> _EXERCISE_:
Write down exactly the lines from the one below that has "You are a computer-use" to the end of the data, both ends included; the pictures should not appear in your copy.

> _MATERIAL FOR THIS EXERCISE_:

=== Section Start ===

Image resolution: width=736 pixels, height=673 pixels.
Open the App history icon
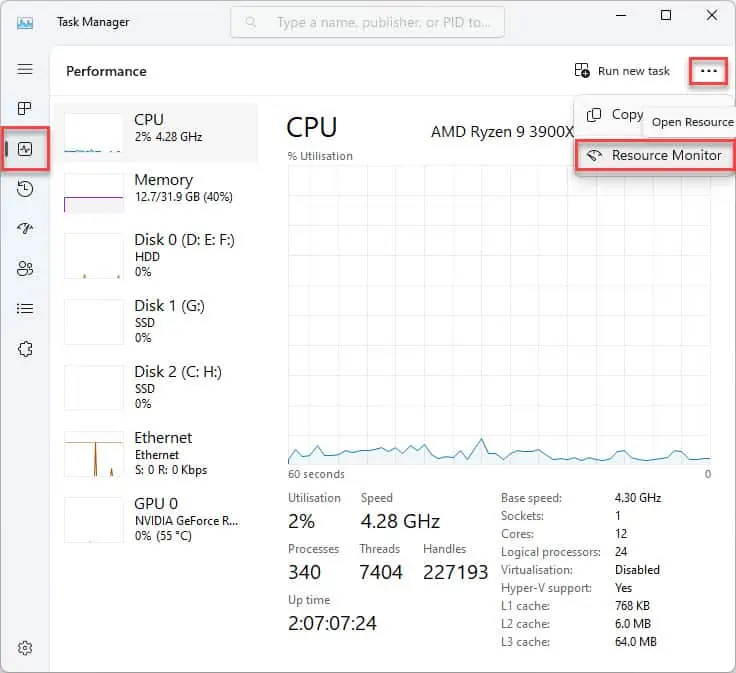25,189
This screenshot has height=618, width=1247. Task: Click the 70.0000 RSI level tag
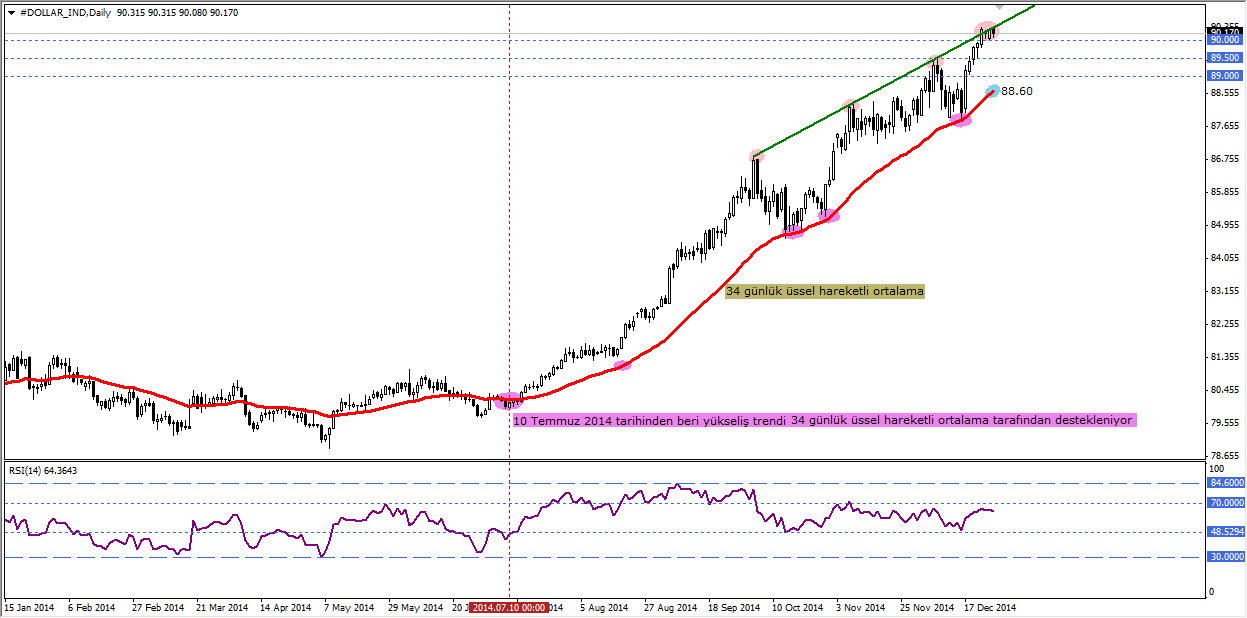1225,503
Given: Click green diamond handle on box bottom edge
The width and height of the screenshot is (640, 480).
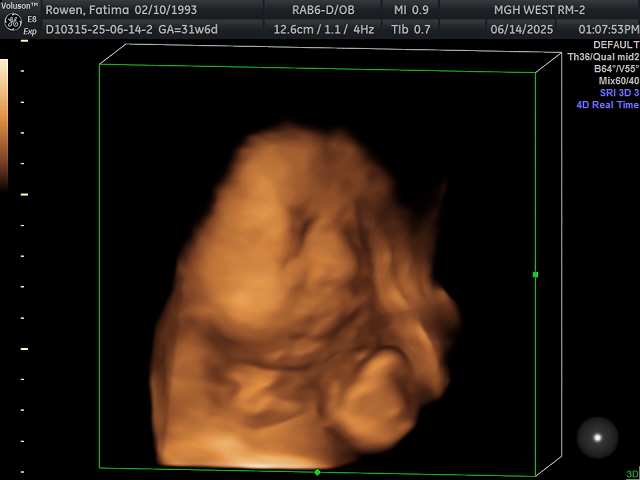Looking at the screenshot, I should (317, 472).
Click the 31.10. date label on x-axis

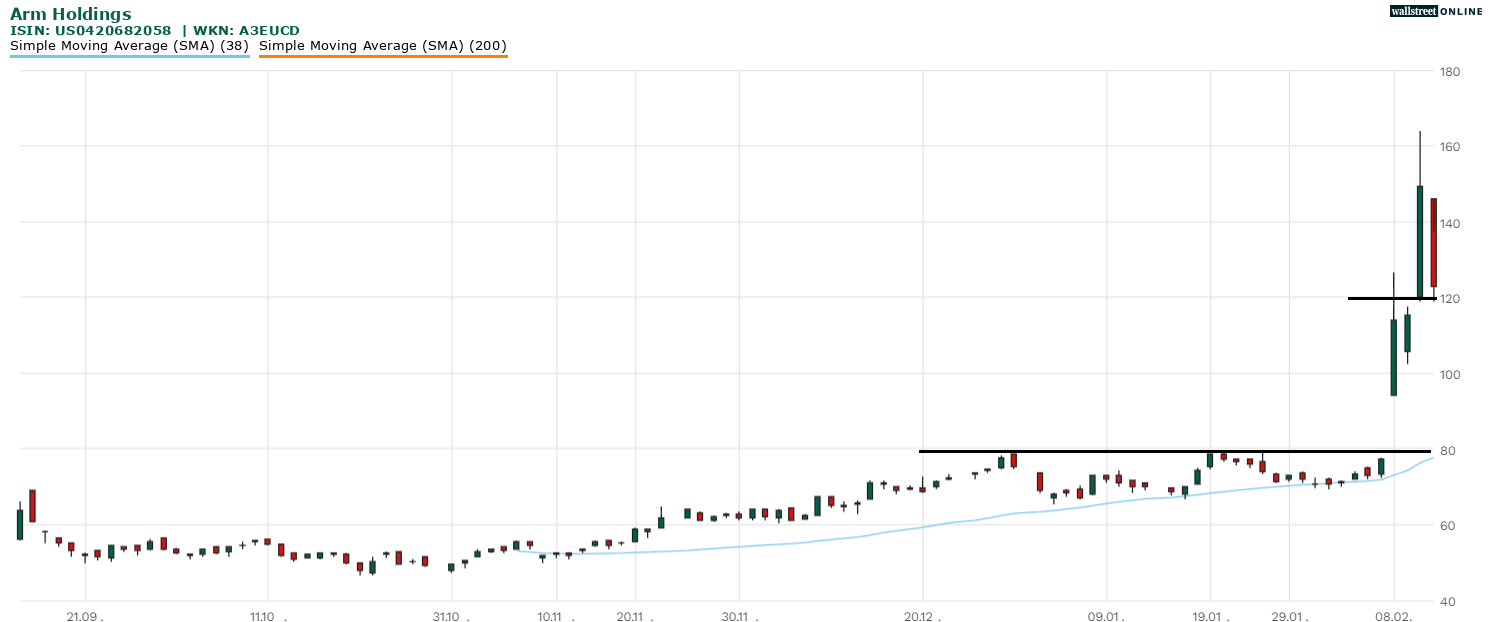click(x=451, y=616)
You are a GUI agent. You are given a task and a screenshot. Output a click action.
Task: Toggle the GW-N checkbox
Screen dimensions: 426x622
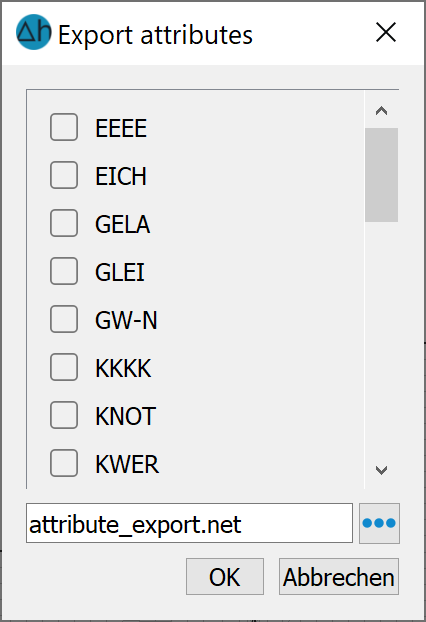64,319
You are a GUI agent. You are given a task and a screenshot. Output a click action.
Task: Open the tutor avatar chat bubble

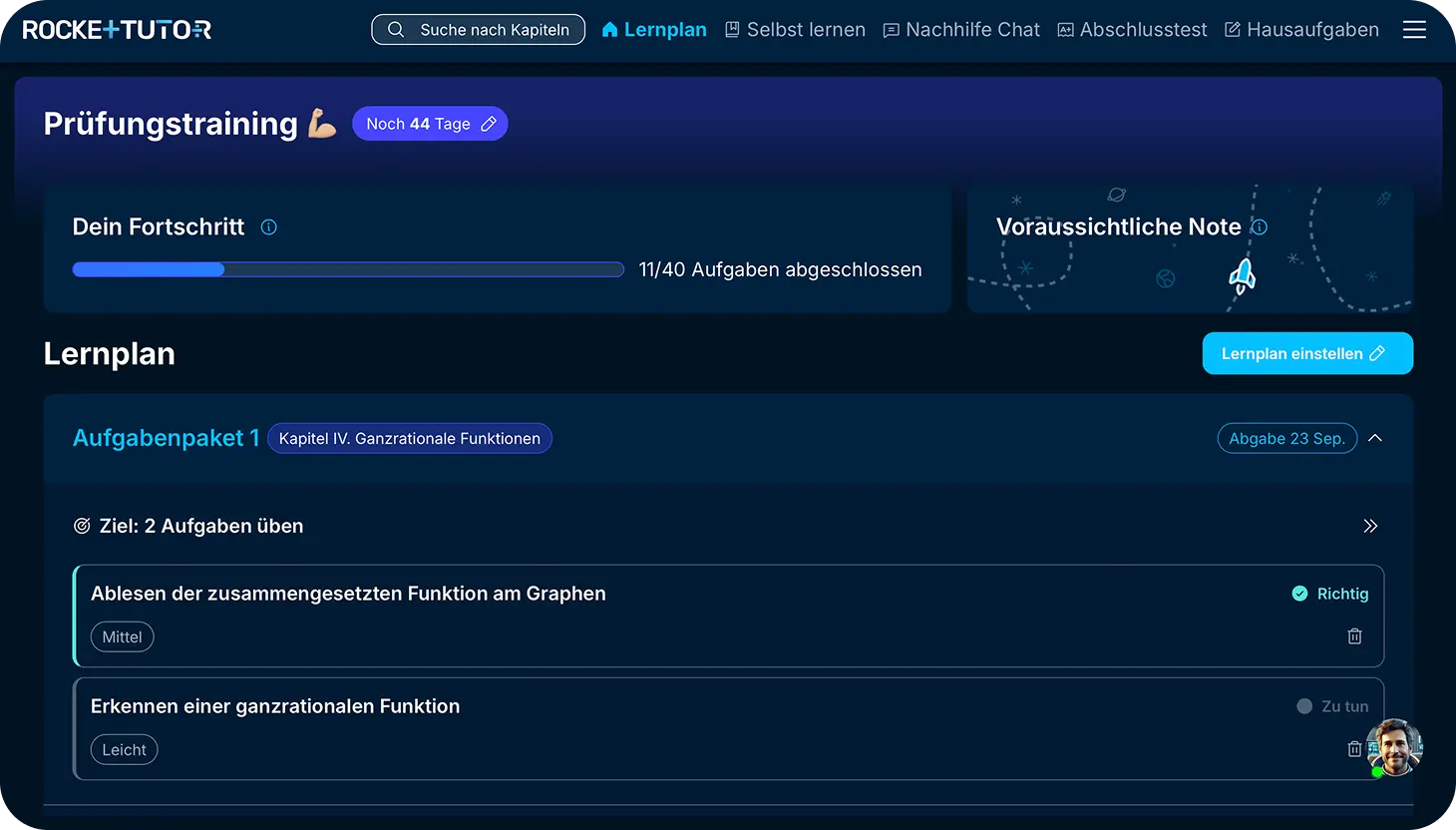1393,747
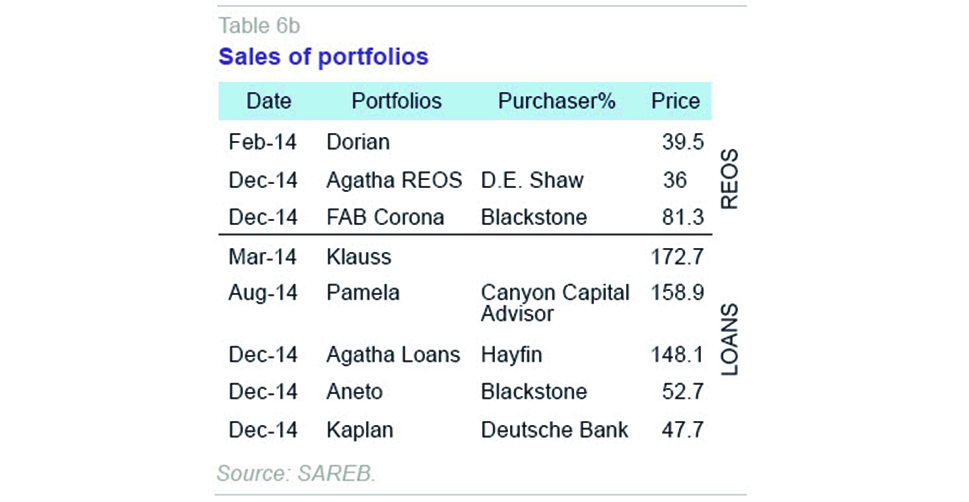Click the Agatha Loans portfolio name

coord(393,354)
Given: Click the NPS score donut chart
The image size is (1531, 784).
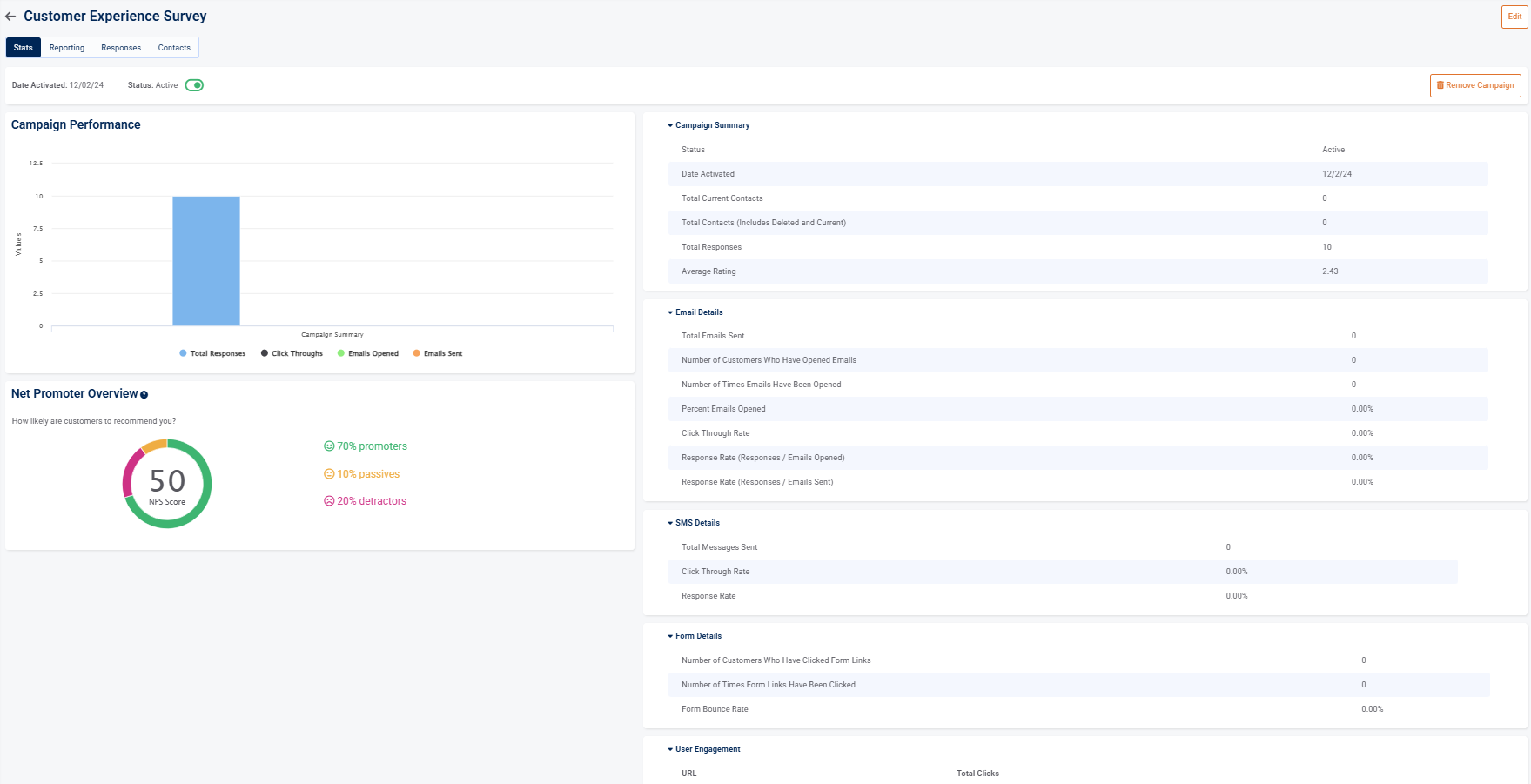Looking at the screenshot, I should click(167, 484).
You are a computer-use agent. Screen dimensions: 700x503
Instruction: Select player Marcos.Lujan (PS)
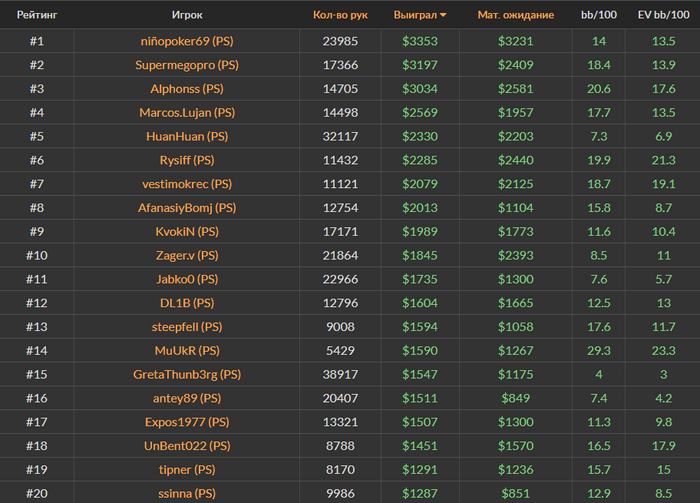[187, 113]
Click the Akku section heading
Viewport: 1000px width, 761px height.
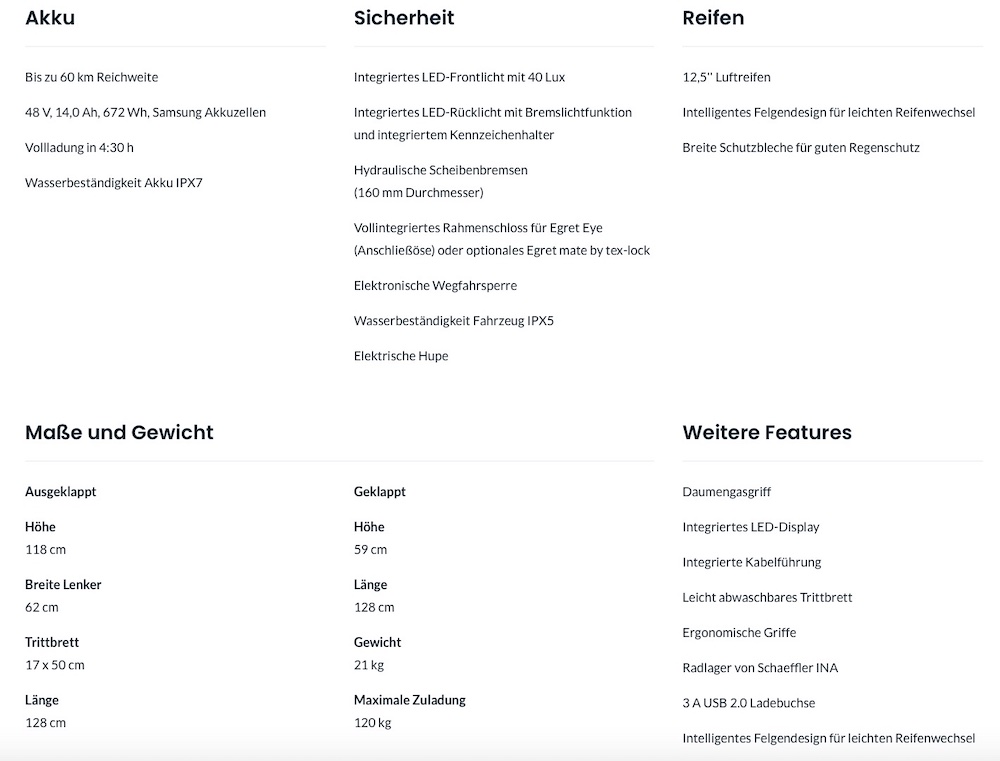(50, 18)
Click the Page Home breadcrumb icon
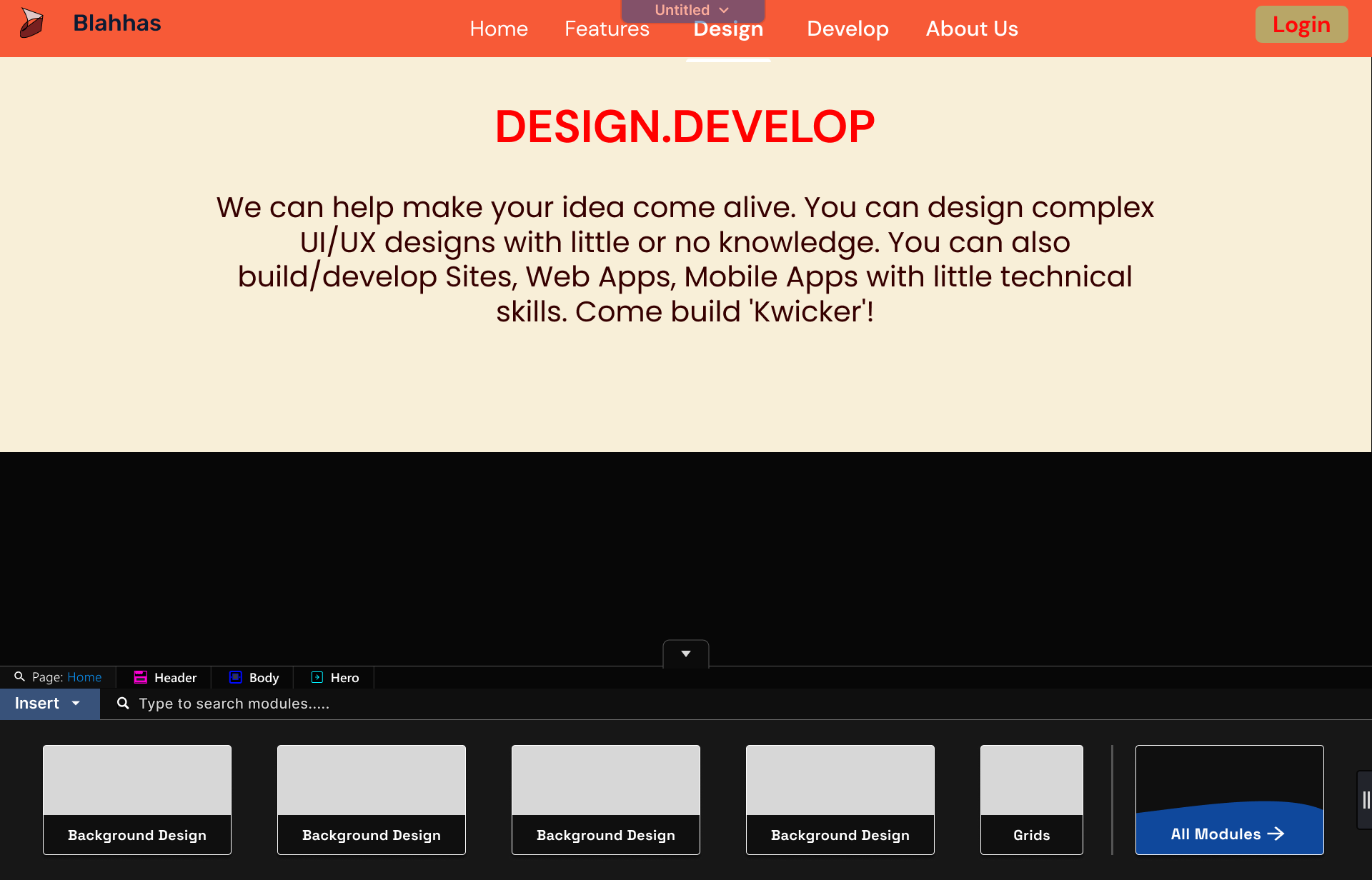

=== Section End ===

> _ANSWER FOR THE TASK_:
You are a computer-use agent. Screen dimensions: 700x503
Instruction: Select player Marcos.Lujan (PS)
[187, 113]
Click the Akku section heading
Viewport: 1000px width, 761px height.
(50, 18)
Click the Page Home breadcrumb icon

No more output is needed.